CREATIVE STRATEGY - Beck's engagement is a tough call in a crowded market

Engagement is the new jargon du jour amongst marketers. But, Simon Kershaw asks, do beer drinkers want to 'engage' with their pint of Becks or merely consume it?

Becks: proving that engagement can be more than a buzzword
Becks: proving that engagement can be more than a buzzword

I am a bit of a real ale fan.  Once I have a pint of "Doom Bar", "Black Sheep" or "Bomber" to hand, very little can distract me - other than the bizarre anecdotes of the dotty regulars at The Prince Of Wales. 

Meanwhile, drinks marketers are getting busy with the concept of 'engagement' - a jargony term which, like most of the marketing lexicon, only serves to confirm why most marketing professionals should not be let anywhere near a P/L, let alone a seat on the board of their PLC.

At first sight, to make a brand "engaging" is the purest tautology.

Unless I missed something, one of the main purposes of a brand is to be so engaging that we like it, remember it, and pay more for it than its rivals.

So it is not always clear what is meant by "engagement", unless it is another way of making the marketing budget more accountable.

In other words, the brand-owner wants to see our interaction with the product even as the tills are ringing.

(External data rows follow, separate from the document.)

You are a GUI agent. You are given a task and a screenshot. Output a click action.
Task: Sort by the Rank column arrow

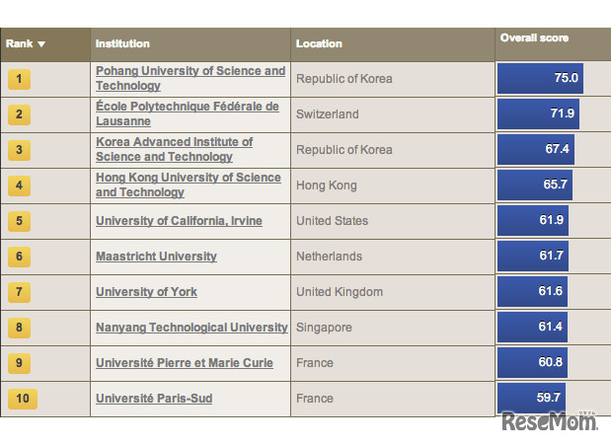point(41,44)
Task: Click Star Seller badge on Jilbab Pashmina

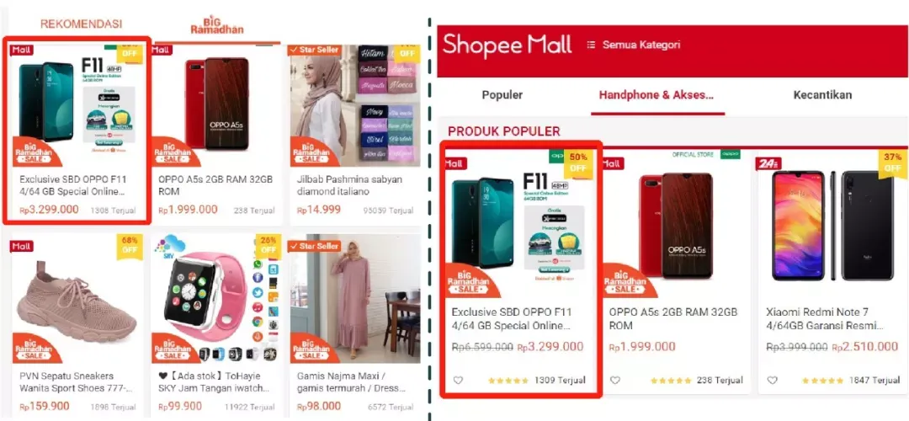Action: (x=316, y=50)
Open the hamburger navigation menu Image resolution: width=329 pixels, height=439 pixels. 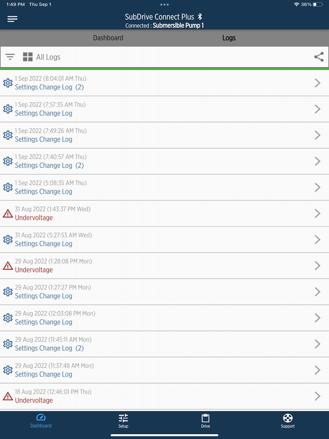coord(13,19)
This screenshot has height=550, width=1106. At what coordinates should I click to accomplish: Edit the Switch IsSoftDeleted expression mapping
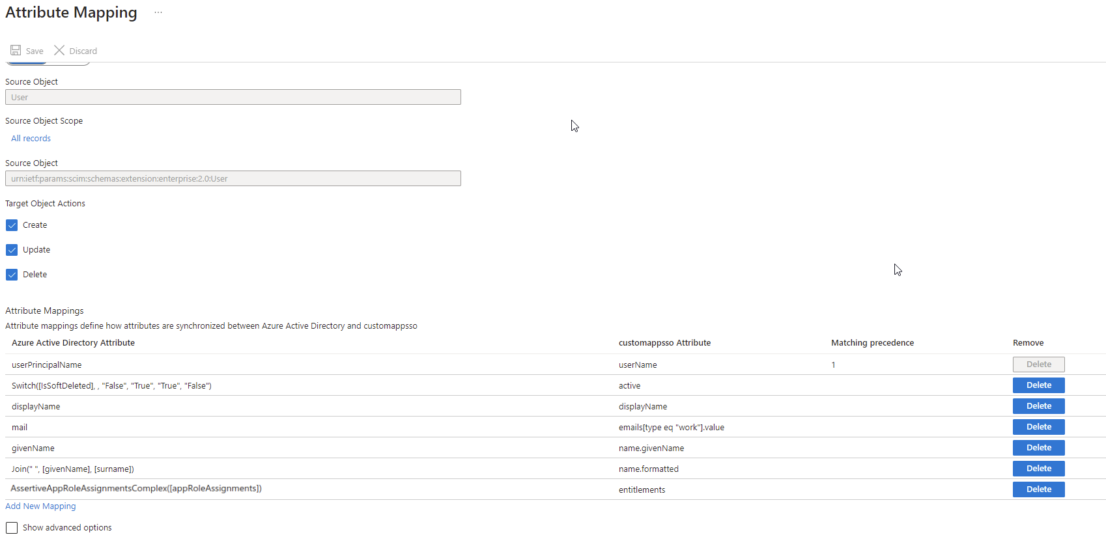111,386
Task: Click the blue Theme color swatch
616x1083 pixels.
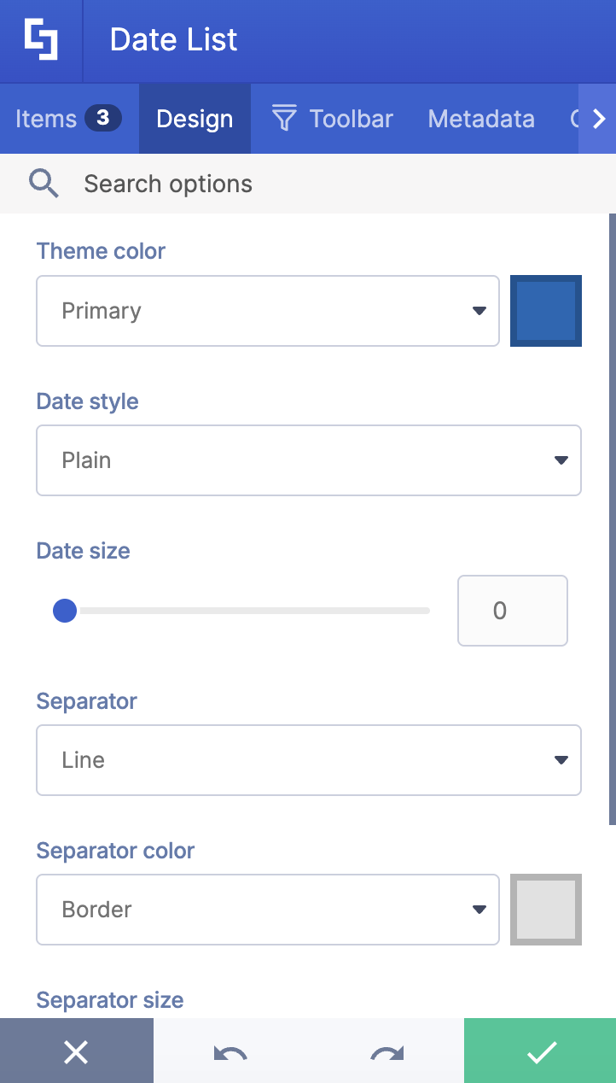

And, I guess, there is a belief that this interaction will gather useful data, reinforce our positive attitudes towards a brand and bolster our future propensity to buy.  There may be research to back up this theory. 

Engagement is tricky.  After all, in many sectors, you are perfectly content to choose the damn thing and consume it. End of story.

You don't want a "relationship" with your bank (unless it's one where they swop their bonuses for your overdraft).  You can't be bothered with "word of mouth" about some wacky new snack.  And could you really care less about "engaging" with a bottle of German lager?  We'll see. 

What's more, Beck's cannot be benefiting much from our changing tastes and habits.  Wine continues to win converts, especially as an accompaniment to food (and in a total reverse of British public house tradition, it's now rare to find an ordinary pub that doesn't serve food).

Heavily marketed cider brands remain popular since Magners re-invented fermented apple juice.  And for habitual lager drinkers, Beck's faces heady competition at the taps from crates of competition: Amstel, Budvar, Carlsberg, Foster's, Hoegaarden, Kronenburg, Leffe, Peroni, Staropramen, Stella.

And yet, and yet ... back at the pub, as I order my pint of "Daleside Autumn Leaves", I can't help noticing (and yes, engaging with) the current Beck's campaign.

Only the bravest of clients would exchange their label for the artwork of contemporary bands HARD-FI and Ladyhawke.  It's not only attention-grabbing, but given Beck's long association with live events, entirely appropriate.

Visit the Beck's website and you're enticed into a world of art, music, interviews, gigs, comedy ... fun times, in short.

While the site itself could do with a major creative overhaul, it successfully re-associates the brand with all that's youthful and uplifting in metropolitan culture.

Make mine a Beck's. 

Simon S Kershaw is a creative consultant. A former creative director at Craik Jones, Kershaw writes a weekly column for marketingdirectmag.co.uk and the DM Bulletin.